Adaptation to Climate Change in Asia

Edited by Sushil Vachani and Jawed Usmani

The frequency and scale of damage inflicted by climate-related disasters, including floods, drought, heat waves and hurricanes, has been increasing at an alarming rate. This volume provides a timely and thoughtful discussion of strategies for adaptation to climate change, which can complement mitigation strategies being developed by other experts throughout the world.

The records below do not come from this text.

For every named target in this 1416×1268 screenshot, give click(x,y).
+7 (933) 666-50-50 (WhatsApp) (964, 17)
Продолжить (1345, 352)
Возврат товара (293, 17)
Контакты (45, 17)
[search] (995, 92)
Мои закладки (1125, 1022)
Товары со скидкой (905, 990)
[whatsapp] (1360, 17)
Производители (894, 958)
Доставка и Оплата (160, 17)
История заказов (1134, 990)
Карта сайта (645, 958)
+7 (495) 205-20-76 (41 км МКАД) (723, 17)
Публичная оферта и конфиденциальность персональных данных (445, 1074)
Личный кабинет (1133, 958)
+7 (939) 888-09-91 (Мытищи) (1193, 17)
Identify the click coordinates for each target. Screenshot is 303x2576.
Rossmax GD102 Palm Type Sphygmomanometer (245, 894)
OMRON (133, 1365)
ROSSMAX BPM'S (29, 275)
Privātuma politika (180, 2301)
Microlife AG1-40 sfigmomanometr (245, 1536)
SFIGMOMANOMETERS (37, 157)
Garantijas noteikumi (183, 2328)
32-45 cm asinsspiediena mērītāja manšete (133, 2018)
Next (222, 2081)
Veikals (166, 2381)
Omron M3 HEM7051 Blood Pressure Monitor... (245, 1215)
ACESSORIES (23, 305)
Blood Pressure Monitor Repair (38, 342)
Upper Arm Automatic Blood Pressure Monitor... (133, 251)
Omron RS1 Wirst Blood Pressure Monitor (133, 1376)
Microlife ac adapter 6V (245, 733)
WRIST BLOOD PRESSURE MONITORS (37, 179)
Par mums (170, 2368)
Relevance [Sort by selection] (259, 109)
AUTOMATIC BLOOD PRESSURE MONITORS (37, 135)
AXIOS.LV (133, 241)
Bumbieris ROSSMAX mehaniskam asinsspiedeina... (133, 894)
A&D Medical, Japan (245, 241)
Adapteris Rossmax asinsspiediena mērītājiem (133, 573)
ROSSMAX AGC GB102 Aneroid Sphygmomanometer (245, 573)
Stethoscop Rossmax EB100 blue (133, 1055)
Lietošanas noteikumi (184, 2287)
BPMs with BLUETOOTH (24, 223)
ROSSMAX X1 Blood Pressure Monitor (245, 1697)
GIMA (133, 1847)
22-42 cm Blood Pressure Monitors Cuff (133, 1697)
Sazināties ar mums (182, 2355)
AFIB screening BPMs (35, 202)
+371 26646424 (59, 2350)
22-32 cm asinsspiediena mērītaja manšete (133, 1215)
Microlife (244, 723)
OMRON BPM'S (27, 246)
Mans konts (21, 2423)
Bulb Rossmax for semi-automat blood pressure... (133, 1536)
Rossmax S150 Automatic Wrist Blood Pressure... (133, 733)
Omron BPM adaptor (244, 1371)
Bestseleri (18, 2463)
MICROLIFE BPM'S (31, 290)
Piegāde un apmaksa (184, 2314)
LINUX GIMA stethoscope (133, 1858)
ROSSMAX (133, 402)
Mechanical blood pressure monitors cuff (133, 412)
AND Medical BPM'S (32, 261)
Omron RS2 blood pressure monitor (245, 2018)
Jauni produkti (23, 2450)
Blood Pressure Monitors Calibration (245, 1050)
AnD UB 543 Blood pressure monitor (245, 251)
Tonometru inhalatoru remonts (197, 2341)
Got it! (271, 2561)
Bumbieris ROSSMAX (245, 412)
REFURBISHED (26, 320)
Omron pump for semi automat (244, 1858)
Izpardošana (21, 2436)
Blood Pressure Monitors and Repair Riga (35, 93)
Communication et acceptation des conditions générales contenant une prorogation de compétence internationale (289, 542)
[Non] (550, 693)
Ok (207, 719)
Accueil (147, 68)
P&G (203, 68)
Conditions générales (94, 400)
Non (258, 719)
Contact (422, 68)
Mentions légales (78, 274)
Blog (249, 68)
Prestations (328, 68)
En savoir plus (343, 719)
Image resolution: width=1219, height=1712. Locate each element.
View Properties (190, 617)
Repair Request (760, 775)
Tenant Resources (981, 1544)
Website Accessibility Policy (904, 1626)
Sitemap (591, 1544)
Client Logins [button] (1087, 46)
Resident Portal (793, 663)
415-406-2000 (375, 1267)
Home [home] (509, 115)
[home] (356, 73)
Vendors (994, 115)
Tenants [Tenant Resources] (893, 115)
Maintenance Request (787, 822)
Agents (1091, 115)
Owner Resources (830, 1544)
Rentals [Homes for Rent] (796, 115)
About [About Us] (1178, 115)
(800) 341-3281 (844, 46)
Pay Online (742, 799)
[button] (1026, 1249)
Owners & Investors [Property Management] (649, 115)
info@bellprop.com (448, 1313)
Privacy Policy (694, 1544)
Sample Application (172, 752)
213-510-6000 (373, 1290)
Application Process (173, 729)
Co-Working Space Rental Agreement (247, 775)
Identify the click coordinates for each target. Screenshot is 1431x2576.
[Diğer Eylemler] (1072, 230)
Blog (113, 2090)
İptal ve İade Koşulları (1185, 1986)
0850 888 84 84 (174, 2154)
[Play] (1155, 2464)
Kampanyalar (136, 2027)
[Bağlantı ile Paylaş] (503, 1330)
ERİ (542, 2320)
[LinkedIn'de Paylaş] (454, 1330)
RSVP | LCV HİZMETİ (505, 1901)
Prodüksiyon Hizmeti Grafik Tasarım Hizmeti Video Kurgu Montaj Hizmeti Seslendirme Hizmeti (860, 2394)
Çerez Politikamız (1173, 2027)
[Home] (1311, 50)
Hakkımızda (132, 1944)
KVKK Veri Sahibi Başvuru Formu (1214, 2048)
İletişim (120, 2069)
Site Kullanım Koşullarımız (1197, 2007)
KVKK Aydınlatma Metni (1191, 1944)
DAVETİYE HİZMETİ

Chapter 3: The evolution of environmental policies in South Korea in response to climate change

Ki-Ho Kim, Hye-Jin Jung and Chankook Kim

Subjects: asian studies, asian environment, business and management, management and sustainability, development studies, asian development, environment, climate change


Throughout the period from 1960 to 1980, spurred by the enthusiastic implementation of its five-year plans for economic development, the South Korean economy grew rapidly and consistently with annual growth rates of over 7 per cent. Such economic development reached its climax as South Korea successfully hosted the 1986 Asian Games and 1988 Olympics. Unfortunately, under this intensive economic development, there was little concern about exploitation of the environment. However, in the early 1990s, the society at large was hit hard by important environmental accidents, triggering a change in citizens' awareness of the environment and creating a social consensus on its importance and value. One of the representative incidents occurred in 1991 when phenol was released into the Nakdong River, one of the four main rivers of South Korea, thereby polluting drinking water. This accident was caused as phenol concentrate flowed into the intake station in the headbay of Taegu, contaminated tap water, and resulted in severe health damage including natural abortion. As a result, the chairman of the company that caused the accident resigned, and the then Minister and Vice-Minister of the Environment took responsibility and were replaced. The citizens of Taegu - the direct victims of this accident - started group protests, and soon afterwards a nationwide boycott of the company's products was initiated (Figure 3.1).